Copy out each line of the data below in which the string "icon" appears.

Data excerpts:
┄┄┄┄┄┄
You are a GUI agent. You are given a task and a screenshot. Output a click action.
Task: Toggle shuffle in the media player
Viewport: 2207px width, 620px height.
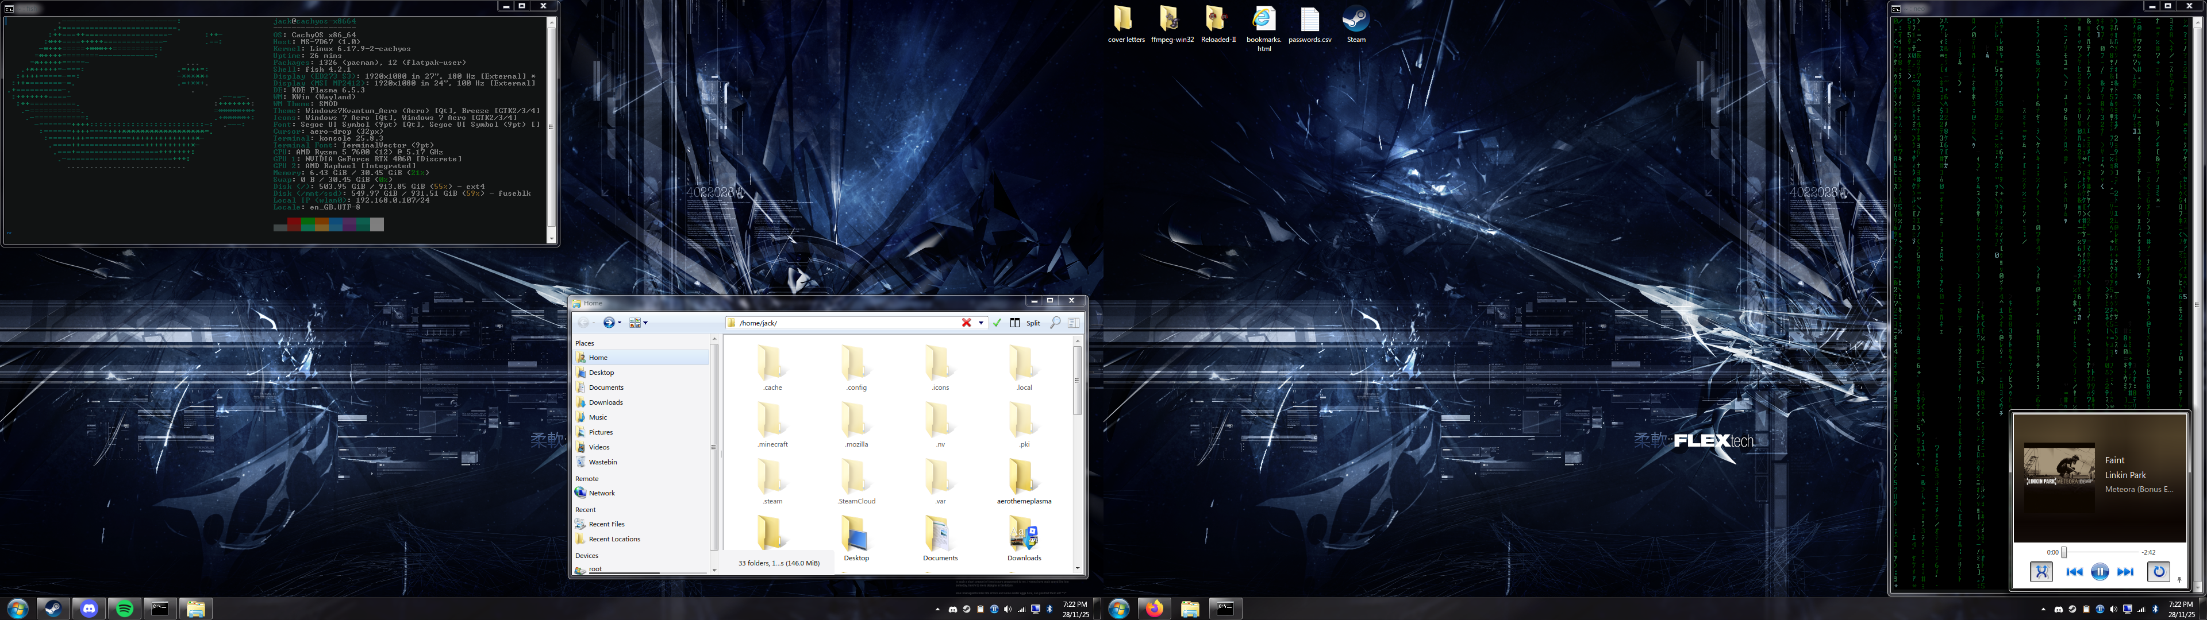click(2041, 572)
┄┄┄┄┄┄
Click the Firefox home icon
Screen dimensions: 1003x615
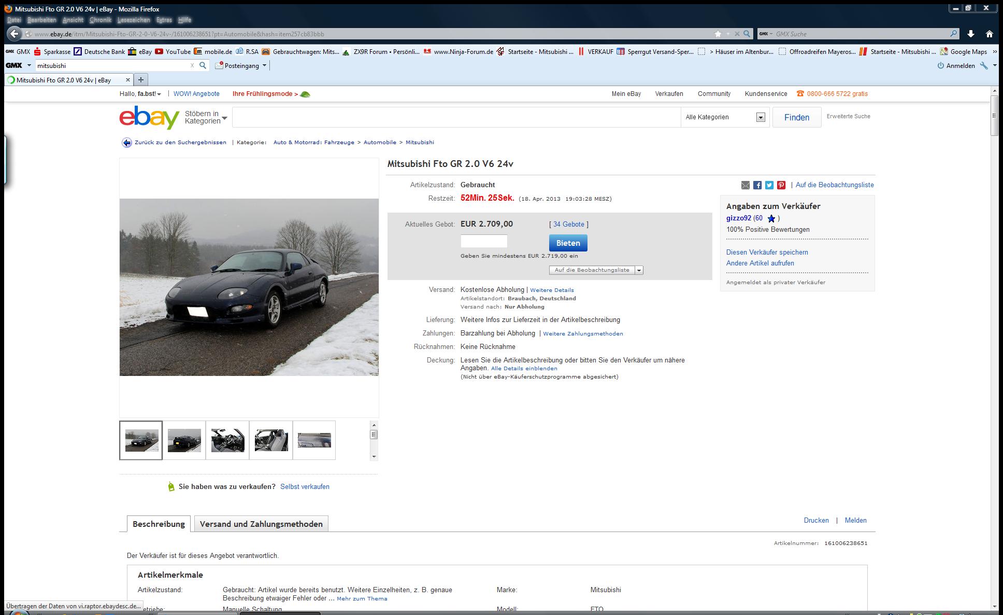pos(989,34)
┄┄┄┄┄┄
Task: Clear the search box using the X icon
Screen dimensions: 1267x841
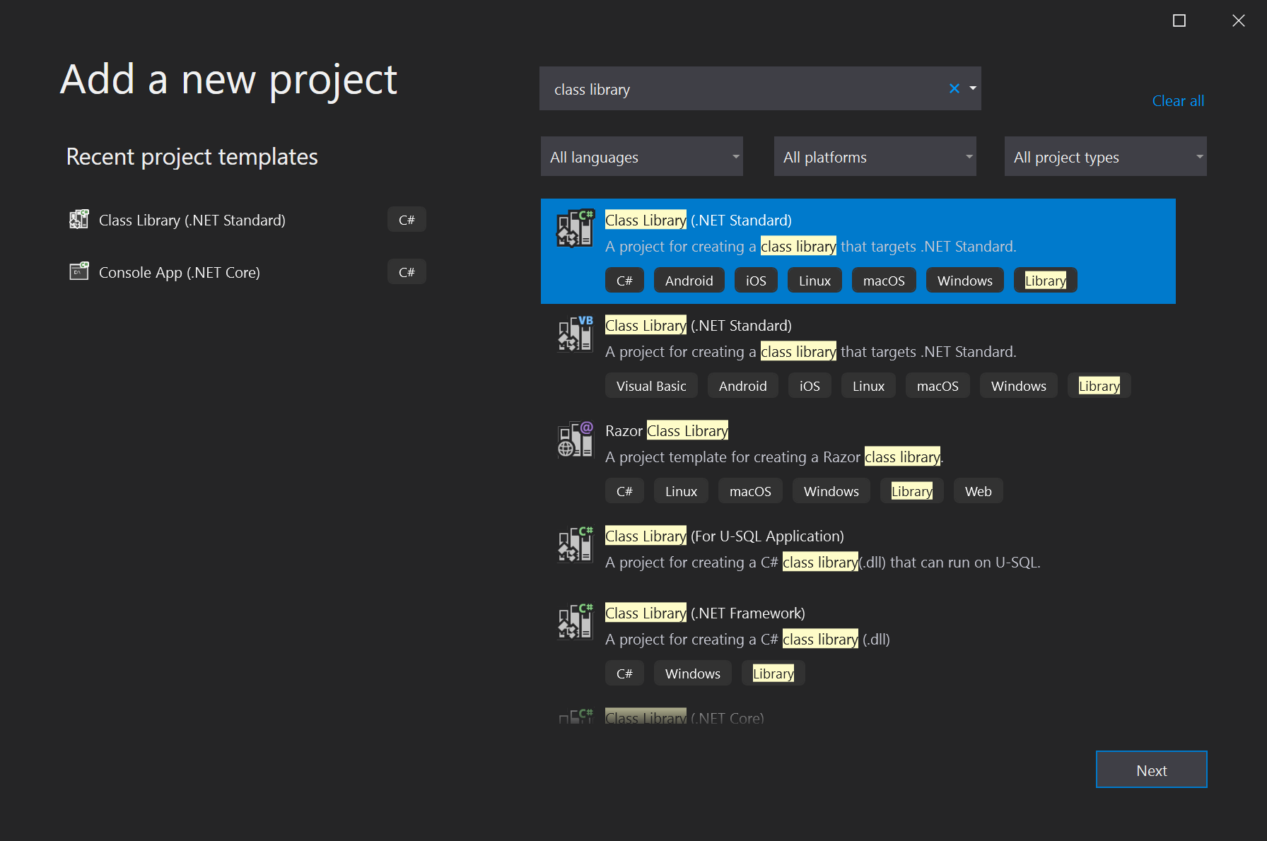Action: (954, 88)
┄┄┄┄┄┄
Written answer:
Click the Firefox home icon
Task: Clear the search box using the X icon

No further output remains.